§ Task directions: Starting at the line with "chiparus (707, 2506)" and going on through the line with "10.71M foreign visitors in H1 spent over KRW 10T with cards:...", reproduce each line in the records below exactly and nothing more.

§ Available data:
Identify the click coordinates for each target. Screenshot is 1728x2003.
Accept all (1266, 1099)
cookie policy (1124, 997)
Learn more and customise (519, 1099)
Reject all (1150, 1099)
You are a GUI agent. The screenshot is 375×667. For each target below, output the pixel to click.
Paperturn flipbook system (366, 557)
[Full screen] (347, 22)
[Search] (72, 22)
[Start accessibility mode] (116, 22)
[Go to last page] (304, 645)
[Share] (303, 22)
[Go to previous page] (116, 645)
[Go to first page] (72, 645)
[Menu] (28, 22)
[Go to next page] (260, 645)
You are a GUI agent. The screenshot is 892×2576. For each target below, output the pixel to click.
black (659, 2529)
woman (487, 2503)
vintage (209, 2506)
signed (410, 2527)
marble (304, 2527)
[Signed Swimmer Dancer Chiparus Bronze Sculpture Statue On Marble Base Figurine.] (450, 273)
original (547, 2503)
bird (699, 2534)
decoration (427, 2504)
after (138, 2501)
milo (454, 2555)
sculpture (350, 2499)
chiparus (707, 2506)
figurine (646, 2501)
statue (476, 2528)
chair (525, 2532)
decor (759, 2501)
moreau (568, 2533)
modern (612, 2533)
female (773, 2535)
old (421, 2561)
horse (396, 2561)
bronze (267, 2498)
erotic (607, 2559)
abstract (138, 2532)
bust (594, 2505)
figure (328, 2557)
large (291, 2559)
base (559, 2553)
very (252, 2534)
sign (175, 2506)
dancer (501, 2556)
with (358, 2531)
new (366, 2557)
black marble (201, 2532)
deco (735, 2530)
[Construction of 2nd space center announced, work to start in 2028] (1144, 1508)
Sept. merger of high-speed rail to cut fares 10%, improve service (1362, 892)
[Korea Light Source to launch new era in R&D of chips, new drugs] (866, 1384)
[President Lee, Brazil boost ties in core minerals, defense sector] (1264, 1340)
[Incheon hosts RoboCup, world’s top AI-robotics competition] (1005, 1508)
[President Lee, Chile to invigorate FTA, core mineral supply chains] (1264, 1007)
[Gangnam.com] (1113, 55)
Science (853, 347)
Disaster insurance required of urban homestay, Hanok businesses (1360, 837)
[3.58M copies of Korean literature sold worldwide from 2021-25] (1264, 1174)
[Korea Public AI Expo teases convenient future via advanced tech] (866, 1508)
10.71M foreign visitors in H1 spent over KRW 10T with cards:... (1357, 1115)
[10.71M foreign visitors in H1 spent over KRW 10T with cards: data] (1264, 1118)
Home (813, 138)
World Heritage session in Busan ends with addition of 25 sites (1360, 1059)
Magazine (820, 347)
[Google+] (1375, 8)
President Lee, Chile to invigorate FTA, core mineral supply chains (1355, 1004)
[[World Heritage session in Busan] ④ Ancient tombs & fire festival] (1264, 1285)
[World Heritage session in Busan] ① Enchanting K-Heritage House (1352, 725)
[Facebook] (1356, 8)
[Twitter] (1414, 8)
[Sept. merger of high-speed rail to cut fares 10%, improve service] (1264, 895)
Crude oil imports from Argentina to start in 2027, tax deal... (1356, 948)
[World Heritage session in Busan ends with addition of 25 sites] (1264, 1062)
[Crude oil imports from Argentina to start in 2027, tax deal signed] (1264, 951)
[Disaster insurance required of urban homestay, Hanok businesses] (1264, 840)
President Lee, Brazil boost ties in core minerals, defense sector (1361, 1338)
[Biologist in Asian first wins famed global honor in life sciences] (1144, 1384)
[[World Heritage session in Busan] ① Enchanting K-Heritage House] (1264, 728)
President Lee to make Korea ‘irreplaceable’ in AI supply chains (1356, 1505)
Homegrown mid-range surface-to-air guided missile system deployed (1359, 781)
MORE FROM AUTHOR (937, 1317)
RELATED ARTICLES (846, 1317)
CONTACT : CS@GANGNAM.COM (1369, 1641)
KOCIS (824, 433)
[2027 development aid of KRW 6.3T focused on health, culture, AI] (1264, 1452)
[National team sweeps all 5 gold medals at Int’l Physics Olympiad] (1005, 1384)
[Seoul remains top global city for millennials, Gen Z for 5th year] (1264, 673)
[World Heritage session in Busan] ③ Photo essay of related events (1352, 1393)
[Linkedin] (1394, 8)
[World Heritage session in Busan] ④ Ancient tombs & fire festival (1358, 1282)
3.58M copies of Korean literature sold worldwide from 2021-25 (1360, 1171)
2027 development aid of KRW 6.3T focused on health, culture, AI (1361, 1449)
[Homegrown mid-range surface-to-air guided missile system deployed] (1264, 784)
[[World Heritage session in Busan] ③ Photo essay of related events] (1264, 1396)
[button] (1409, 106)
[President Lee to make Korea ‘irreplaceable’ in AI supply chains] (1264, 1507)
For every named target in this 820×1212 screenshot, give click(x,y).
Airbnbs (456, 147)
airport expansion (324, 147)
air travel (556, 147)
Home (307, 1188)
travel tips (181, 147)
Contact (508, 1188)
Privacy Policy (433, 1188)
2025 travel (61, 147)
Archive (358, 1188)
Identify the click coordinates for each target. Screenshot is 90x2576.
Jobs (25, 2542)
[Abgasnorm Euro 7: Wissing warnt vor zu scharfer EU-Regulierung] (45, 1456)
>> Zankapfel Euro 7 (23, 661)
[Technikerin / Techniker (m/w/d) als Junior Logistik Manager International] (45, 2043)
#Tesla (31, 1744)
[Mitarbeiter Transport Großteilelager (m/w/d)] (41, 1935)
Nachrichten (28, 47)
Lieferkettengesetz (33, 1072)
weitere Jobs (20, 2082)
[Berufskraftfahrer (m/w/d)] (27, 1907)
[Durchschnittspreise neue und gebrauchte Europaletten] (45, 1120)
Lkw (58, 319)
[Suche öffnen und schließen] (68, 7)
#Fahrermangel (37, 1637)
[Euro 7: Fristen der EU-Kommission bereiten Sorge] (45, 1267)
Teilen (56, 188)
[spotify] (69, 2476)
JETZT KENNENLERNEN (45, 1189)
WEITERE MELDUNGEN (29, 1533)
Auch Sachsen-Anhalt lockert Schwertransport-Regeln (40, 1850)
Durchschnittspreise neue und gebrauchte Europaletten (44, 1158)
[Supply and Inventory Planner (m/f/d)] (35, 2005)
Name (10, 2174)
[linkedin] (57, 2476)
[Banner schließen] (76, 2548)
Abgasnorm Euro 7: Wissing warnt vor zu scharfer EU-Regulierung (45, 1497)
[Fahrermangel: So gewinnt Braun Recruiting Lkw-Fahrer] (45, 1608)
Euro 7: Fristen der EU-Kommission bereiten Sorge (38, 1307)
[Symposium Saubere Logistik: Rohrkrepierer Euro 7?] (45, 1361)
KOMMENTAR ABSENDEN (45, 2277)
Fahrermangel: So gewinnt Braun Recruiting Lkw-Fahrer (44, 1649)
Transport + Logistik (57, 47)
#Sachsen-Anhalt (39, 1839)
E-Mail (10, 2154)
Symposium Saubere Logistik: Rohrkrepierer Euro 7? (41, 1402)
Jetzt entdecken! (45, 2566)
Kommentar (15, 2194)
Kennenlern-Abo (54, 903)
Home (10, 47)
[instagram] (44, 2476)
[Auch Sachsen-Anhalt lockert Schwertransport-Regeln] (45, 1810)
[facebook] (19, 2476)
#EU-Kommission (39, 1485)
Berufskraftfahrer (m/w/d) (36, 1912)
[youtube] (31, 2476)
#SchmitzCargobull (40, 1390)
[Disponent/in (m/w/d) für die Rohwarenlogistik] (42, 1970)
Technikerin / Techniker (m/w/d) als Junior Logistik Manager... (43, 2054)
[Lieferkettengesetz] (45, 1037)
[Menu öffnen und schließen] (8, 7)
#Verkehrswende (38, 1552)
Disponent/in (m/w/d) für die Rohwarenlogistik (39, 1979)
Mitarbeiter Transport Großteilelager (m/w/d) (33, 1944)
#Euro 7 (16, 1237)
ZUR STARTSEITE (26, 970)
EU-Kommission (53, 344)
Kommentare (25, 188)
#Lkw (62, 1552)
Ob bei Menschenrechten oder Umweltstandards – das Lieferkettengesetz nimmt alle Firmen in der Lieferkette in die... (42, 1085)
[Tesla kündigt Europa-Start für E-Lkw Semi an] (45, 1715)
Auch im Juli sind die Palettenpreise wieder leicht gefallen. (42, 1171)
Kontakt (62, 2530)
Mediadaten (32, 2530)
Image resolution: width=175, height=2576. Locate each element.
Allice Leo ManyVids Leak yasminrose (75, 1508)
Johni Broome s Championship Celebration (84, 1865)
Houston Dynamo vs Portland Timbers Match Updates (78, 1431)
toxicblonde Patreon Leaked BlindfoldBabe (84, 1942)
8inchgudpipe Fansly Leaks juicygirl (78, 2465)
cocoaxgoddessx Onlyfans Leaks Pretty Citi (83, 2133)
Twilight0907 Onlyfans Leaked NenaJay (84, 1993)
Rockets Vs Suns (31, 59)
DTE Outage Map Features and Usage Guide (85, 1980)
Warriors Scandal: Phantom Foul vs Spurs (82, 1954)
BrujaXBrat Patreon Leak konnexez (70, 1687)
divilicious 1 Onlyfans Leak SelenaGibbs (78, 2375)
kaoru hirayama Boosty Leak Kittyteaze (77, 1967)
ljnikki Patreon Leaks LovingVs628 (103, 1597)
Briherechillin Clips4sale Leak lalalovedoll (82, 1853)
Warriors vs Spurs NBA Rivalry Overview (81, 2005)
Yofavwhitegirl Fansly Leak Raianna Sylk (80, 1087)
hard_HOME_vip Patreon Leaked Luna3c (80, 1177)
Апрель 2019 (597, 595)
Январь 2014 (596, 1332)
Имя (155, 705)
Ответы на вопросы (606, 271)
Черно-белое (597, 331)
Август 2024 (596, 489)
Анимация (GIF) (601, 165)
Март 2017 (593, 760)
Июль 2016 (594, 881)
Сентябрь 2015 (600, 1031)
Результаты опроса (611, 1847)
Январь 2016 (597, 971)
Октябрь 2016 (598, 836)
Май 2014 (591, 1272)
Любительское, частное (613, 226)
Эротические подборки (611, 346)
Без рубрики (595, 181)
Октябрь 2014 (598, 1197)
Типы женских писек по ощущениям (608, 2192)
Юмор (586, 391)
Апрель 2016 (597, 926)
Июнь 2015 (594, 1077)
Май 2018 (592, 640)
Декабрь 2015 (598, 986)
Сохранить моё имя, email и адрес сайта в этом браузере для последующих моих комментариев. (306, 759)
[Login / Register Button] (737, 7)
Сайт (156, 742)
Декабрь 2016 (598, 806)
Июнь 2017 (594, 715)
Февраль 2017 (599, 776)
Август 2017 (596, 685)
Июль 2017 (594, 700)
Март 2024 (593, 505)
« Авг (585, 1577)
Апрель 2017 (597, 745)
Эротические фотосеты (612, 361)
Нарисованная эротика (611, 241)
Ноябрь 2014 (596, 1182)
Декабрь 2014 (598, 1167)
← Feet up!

§ Your solution:
chiparus (707, 2506)
figurine (646, 2501)
statue (476, 2528)
chair (525, 2532)
decor (759, 2501)
moreau (568, 2533)
modern (612, 2533)
female (773, 2535)
old (421, 2561)
horse (396, 2561)
bronze (267, 2498)
erotic (607, 2559)
abstract (138, 2532)
bust (594, 2505)
figure (328, 2557)
large (291, 2559)
base (559, 2553)
very (252, 2534)
sign (175, 2506)
dancer (501, 2556)
with (358, 2531)
new (366, 2557)
black marble (201, 2532)
deco (735, 2530)
[Construction of 2nd space center announced, work to start in 2028] (1144, 1508)
Sept. merger of high-speed rail to cut fares 10%, improve service (1362, 892)
[Korea Light Source to launch new era in R&D of chips, new drugs] (866, 1384)
[President Lee, Brazil boost ties in core minerals, defense sector] (1264, 1340)
[Incheon hosts RoboCup, world’s top AI-robotics competition] (1005, 1508)
[President Lee, Chile to invigorate FTA, core mineral supply chains] (1264, 1007)
[Gangnam.com] (1113, 55)
Science (853, 347)
Disaster insurance required of urban homestay, Hanok businesses (1360, 837)
[3.58M copies of Korean literature sold worldwide from 2021-25] (1264, 1174)
[Korea Public AI Expo teases convenient future via advanced tech] (866, 1508)
10.71M foreign visitors in H1 spent over KRW 10T with cards:... (1357, 1115)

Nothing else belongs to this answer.